Question: If \[f(x) = \left\\{ \begin{array}{l}\dfrac{{\sqrt {(1 + px)} - \sqrt {(1 - px)} }}{x}, - 1 \le x < ...

Question

If $f(x) = \left\\{ \begin{array}{l}\dfrac{{\sqrt {(1 + px)} - \sqrt {(1 - px)} }}{x}, - 1 \le x < 0\\\\\dfrac{{2x + 1}}{{x - 2}},0 \le x \le 1\end{array} \right.$ is continuous in the interval $\left[ { - 1,1} \right]$ , then p equal to:
A. $- 1$
B. $\dfrac{{ - 1}}{2}$
C. $\dfrac{1}{2}$
D. $1$

Answer 1

Solution

Here we have to use the concept of the continuity of the function to get the value of p. firstly we will find the value of the function at $x = 0$ . Then we will find the value of the left hand limit of the function at $x = 0$ . Then we will equate the left hand limit and value of function at $x = 0$ because the function is continuous at $x = 0$ . So by this we will get the value of p.

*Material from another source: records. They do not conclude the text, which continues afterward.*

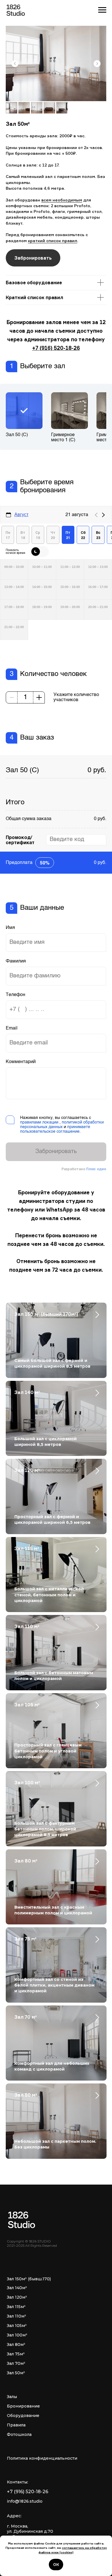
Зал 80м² (16, 2344)
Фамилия (16, 961)
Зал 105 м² (27, 1704)
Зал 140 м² (27, 1392)
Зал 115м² (16, 2306)
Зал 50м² (16, 2372)
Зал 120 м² (27, 1470)
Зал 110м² (16, 2316)
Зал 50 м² (25, 2095)
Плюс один (96, 1169)
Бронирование (23, 2406)
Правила (16, 2425)
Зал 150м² (17, 2279)
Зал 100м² (17, 2335)
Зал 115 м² (26, 1548)
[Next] (103, 514)
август (21, 514)
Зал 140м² (17, 2287)
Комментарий (21, 1062)
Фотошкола (19, 2434)
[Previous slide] (14, 63)
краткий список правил (52, 240)
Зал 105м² (17, 2325)
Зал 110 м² (26, 1626)
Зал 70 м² (25, 2017)
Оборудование (23, 2415)
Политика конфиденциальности (42, 2458)
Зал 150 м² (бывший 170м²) (46, 1314)
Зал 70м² (16, 2363)
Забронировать (56, 1151)
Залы (12, 2396)
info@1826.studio (25, 2501)
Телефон (15, 995)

Complete step by step solution:
Given function is $f(x) = \left\\{ \begin{array}{l}\dfrac{{\sqrt {(1 + px)} - \sqrt {(1 - px)} }}{x}, - 1 \le x < 0\\\\\dfrac{{2x + 1}}{{x - 2}},0 \le x \le 1\end{array} \right.$
It is given in the question that function $f(x)$ is a continuous function in the interval of $\left[ { - 1,1} \right]$ , which means function must be continuous at $x = 0$ . Therefore, we get
$f(0) = \dfrac{{2(0) + 1}}{{(0) - 2}} = \dfrac{{ - 1}}{2}$
Now we will find the value of the left hand limit of the function $f(x)$ at $x = 0$ to get the value of the function in terms of p. Therefore, we get
$\Rightarrow \mathop {\lim }\limits_{x \to {0^ - }} f(x) = \mathop {\lim }\limits_{h \to 0} f(0 - h) = \mathop {\lim }\limits_{h \to 0} \dfrac{{\sqrt {(1 - ph)} - \sqrt {(1 + ph)} }}{{ - h}}$
Now we have to simplify the above equation and then put the value of $h = 0$ . We cannot put the value of h because then the denominator will become zero. So we will simplify the equation first and then put the value of h.
So, we can write the above equation as
$\Rightarrow \mathop {\lim }\limits_{x \to {0^ - }} f(x) = \mathop {\lim }\limits_{h \to 0} \dfrac{{\sqrt {(1 - ph)} - \sqrt {(1 + ph)} }}{{ - h}} \times \dfrac{{\sqrt {(1 - ph)} + \sqrt {(1 + ph)} }}{{\sqrt {(1 - ph)} + \sqrt {(1 + ph)} }}$
Now be solving this we get
$\Rightarrow \mathop {\lim }\limits_{x \to {0^ - }} f(x) = \mathop {\lim }\limits_{h \to 0} \dfrac{{1 - ph - 1 - ph}}{{ - h\left( {\sqrt {(1 - ph)} + \sqrt {(1 + ph)} } \right)}}$
$\Rightarrow \mathop {\lim }\limits_{x \to {0^ - }} f(x) = \mathop {\lim }\limits_{h \to 0} \dfrac{{ - 2ph}}{{ - h\left( {\sqrt {(1 - ph)} + \sqrt {(1 + ph)} } \right)}} = \mathop {\lim }\limits_{h \to 0} \dfrac{{2p}}{{\left( {\sqrt {(1 - ph)} + \sqrt {(1 + ph)} } \right)}}$
Now we will put the limit of the function i.e. $h = 0$ . So, we get
$\Rightarrow \mathop {\lim }\limits_{x \to {0^ - }} f(x) = \dfrac{{2p}}{2} = p$
Since we know that the function $f(x)$ is continuous at $x = 0$ . So, we get
$\Rightarrow \mathop {\lim }\limits_{x \to {0^ - }} f(x) = f(0)$
By putting their values in the above expression, we get
$\Rightarrow p = \dfrac{{ - 1}}{2}$
Hence, option B is the correct option.

Note: Here we have to note that continuous function is the function whose value does not change or value remains constant and when the function is continuous at a point then the left hand limit of the function and the right hand limit of the function is equal to the value of the function at that point.
$\mathop {\lim }\limits_{x \to {a^ - }} f(x) = \mathop {\lim }\limits_{x \to {a^ + }} f(x) = f(a)$
In the question we have to note when to put the value of the limit in the equation. This is because we can get infinity as the answer which is not the desired result so that is why we have to keep the note of when to put the limit in the equation.